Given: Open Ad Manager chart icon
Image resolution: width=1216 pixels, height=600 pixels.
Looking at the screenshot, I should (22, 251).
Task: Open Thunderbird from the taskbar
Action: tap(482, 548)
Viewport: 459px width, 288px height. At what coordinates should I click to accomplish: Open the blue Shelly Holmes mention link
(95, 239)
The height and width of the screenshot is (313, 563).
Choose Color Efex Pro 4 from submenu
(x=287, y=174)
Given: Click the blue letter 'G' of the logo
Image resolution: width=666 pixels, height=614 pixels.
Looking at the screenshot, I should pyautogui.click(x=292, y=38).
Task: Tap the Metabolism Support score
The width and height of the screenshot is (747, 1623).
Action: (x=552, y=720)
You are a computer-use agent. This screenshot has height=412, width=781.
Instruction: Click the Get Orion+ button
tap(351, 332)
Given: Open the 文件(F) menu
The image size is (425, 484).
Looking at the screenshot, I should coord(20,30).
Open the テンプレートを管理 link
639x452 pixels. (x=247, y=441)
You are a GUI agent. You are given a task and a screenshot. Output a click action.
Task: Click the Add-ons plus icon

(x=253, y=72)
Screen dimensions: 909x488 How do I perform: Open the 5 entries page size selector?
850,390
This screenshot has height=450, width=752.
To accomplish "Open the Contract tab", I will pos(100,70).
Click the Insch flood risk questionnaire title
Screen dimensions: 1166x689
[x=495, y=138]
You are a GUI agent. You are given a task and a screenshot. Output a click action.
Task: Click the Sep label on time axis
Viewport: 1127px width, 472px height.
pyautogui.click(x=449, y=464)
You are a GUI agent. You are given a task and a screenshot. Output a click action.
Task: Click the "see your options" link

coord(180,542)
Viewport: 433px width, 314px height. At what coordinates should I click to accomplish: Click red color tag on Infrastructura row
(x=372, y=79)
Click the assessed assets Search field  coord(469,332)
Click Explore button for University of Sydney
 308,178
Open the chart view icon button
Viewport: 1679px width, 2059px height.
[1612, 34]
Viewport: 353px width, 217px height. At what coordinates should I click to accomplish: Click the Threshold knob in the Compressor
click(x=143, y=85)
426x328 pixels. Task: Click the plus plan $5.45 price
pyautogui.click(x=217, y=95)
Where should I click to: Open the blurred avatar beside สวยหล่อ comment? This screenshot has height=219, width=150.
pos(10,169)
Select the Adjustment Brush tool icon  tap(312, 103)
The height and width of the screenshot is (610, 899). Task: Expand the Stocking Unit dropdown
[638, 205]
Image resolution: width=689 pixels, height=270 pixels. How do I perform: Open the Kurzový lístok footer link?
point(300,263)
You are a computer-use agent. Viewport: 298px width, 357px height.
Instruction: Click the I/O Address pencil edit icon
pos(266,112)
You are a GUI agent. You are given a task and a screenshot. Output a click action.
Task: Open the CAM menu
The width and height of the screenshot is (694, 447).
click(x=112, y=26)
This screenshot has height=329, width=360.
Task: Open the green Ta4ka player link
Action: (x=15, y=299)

Work instruction ▸ Every entry must be retyped in full, exactly as given.

Expected answer ▸
Given: Open Ad Manager chart icon
Image resolution: width=1216 pixels, height=600 pixels.
Looking at the screenshot, I should (22, 251).
Task: Open Thunderbird from the taskbar
Action: tap(482, 548)
Viewport: 459px width, 288px height. At what coordinates should I click to accomplish: Open the blue Shelly Holmes mention link
(95, 239)
The height and width of the screenshot is (313, 563).
Choose Color Efex Pro 4 from submenu
(x=287, y=174)
Given: Click the blue letter 'G' of the logo
Image resolution: width=666 pixels, height=614 pixels.
Looking at the screenshot, I should pyautogui.click(x=292, y=38).
Task: Tap the Metabolism Support score
The width and height of the screenshot is (747, 1623).
Action: (x=552, y=720)
You are a computer-use agent. This screenshot has height=412, width=781.
Instruction: Click the Get Orion+ button
tap(351, 332)
Given: Open the 文件(F) menu
The image size is (425, 484).
Looking at the screenshot, I should coord(20,30).
Open the テンプレートを管理 link
639x452 pixels. (x=247, y=441)
You are a GUI agent. You are given a task and a screenshot. Output a click action.
Task: Click the Add-ons plus icon

(x=253, y=72)
Screen dimensions: 909x488 How do I perform: Open the 5 entries page size selector?
850,390
This screenshot has height=450, width=752.
To accomplish "Open the Contract tab", I will pos(100,70).
Click the Insch flood risk questionnaire title
Screen dimensions: 1166x689
[x=495, y=138]
You are a GUI agent. You are given a task and a screenshot. Output a click action.
Task: Click the Sep label on time axis
Viewport: 1127px width, 472px height.
pyautogui.click(x=449, y=464)
You are a GUI agent. You are given a task and a screenshot. Output a click action.
Task: Click the "see your options" link

coord(180,542)
Viewport: 433px width, 314px height. At what coordinates should I click to accomplish: Click red color tag on Infrastructura row
(x=372, y=79)
Click the assessed assets Search field  coord(469,332)
Click Explore button for University of Sydney
 308,178
Open the chart view icon button
Viewport: 1679px width, 2059px height.
[1612, 34]
Viewport: 353px width, 217px height. At what coordinates should I click to accomplish: Click the Threshold knob in the Compressor
click(x=143, y=85)
426x328 pixels. Task: Click the plus plan $5.45 price
pyautogui.click(x=217, y=95)
Where should I click to: Open the blurred avatar beside สวยหล่อ comment? This screenshot has height=219, width=150.
pos(10,169)
Select the Adjustment Brush tool icon  tap(312, 103)
The height and width of the screenshot is (610, 899). Task: Expand the Stocking Unit dropdown
[638, 205]
Image resolution: width=689 pixels, height=270 pixels. How do I perform: Open the Kurzový lístok footer link?
point(300,263)
You are a computer-use agent. Viewport: 298px width, 357px height.
Instruction: Click the I/O Address pencil edit icon
pos(266,112)
You are a GUI agent. You are given a task and a screenshot. Output a click action.
Task: Open the CAM menu
The width and height of the screenshot is (694, 447).
click(x=112, y=26)
This screenshot has height=329, width=360.
Task: Open the green Ta4ka player link
Action: (x=15, y=299)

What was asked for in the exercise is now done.